RESIDUOS. La población entregó diversos aparatos en desuso. A esto se sumaron más de 200 kilos de pilas para su adecuada disposición.
La población «dejo ir» más de dos toneladas (dos mil kilos) de residuos de aparatos eléctricos y electrónicos (RAEEs) y más de 200 kilos de pilas, durante la novena edición de la campaña de recolección que se realizó el pasado sábado.
Los organizadores destacaron que gente de todas las edades acudió hasta la Plazuela del Estudiante para dejar aparatos que han quedado en desuso y que ahora pueden tener una disposición adecuada, eliminando riesgos para el medio ambiente y la salud, especialmente en el caso de las pilas, si es que se desechan junto con la basura domiciliaria.
Ariel Paz, director de Gestión de Residuos Sólidos de Emacruz, expresó que «ha sido todo un éxito, hubo bastante participación de la población. Sobrepasamos las dos toneladas de residuos RAEE y casi 200 kilos de pilas. Lo importante es que la gente se dio cita, personas de toda edad se acercaron a traer sus residuos de sus domicilios», señaló Paz.
Adecuada disposición
Entre los residuos RAEE recibidos, se destacaron aparatos como teclados, monitores, televisores antiguos y, por supuesto, las pilas. Los residuos recolectados serán gestionados por las operadoras autorizadas, entre las que se encuentran Bolrec, 360, Cedare y Tropiflor, quienes son las encargadas de garantizar una disposición final correcta, tanto para los RAEE como para las pilas.

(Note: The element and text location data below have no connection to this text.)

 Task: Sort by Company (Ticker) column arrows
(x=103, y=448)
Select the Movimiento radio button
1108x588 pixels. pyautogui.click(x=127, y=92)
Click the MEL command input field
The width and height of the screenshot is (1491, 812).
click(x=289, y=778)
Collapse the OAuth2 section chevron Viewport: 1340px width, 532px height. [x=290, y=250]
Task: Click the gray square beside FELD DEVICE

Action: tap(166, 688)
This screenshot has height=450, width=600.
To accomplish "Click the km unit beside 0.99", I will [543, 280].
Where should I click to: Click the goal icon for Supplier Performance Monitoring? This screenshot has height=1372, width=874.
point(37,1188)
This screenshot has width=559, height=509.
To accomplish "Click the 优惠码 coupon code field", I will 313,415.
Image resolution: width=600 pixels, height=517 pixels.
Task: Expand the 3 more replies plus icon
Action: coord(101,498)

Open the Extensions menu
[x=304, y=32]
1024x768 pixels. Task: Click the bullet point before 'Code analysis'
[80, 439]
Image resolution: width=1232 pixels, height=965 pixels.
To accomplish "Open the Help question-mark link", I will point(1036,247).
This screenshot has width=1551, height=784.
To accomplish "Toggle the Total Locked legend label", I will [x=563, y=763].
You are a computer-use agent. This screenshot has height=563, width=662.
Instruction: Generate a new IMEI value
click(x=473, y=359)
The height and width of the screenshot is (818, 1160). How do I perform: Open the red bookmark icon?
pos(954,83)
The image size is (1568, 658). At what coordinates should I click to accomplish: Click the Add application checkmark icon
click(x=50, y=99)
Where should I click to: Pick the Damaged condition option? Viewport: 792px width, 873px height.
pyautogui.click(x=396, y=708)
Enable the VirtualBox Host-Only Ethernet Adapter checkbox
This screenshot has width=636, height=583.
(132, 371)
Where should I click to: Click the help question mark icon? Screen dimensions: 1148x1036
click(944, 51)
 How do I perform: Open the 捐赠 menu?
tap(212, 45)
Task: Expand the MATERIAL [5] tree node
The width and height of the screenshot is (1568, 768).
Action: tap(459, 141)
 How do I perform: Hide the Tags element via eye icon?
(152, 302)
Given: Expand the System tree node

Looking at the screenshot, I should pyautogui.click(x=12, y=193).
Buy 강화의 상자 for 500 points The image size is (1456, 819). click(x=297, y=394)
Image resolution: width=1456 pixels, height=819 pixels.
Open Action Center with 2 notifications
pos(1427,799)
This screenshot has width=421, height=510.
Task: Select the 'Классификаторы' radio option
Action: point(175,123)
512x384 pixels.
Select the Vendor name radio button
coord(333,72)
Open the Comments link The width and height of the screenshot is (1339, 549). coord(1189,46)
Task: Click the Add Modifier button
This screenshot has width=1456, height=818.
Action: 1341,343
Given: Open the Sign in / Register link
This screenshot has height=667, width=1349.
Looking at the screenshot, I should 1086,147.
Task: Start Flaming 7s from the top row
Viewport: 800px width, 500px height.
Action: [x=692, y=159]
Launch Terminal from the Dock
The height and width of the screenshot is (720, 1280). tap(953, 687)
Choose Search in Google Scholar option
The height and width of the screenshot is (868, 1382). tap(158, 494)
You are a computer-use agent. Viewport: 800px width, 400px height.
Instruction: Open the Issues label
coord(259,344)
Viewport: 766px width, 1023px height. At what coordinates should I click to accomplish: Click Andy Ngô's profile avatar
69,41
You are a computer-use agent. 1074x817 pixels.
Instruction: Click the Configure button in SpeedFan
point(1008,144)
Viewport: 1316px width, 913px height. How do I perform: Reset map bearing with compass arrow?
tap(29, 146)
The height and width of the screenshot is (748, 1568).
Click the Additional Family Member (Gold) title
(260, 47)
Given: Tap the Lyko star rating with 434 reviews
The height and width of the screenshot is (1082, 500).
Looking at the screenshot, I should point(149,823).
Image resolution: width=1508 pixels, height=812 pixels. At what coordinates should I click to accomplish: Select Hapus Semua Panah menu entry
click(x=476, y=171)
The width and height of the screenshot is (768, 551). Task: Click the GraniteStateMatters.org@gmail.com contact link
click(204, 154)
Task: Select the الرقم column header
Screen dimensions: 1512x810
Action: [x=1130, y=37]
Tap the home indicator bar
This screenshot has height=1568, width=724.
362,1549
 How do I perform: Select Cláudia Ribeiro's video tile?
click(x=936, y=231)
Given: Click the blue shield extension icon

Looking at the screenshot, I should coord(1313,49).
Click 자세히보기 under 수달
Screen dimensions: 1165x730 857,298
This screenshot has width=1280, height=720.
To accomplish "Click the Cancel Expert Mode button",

El llamado a la población es permanente. «No botemos estos residuos al mismo bote de basura donde ponemos los residuos comunes. Son altamente peligrosos. Por favor vecino, acérquese, lleve, cuidemos entre todos nuestra querida Santa Cruz», manifestaron los organizadores.
Los Residuos de Aparatos Eléctricos y Electrónicos (RAEE) son aparatos que han cumplido su vida útil y, debido a sus componentes tóxicos (como plomo, mercurio, cadmio, etc.), requieren un manejo diferenciado para evitar la contaminación del suelo y el agua, y proteger la salud pública.
Además de una adecuada disposición, es necesario prolongar la vida útil de estos dispositivos -lo que implica un cambio de hábitos de consumo- y el desafío para las empresas de impulsar modelos de economía circular, para reciclar o reutilizar estos materiales.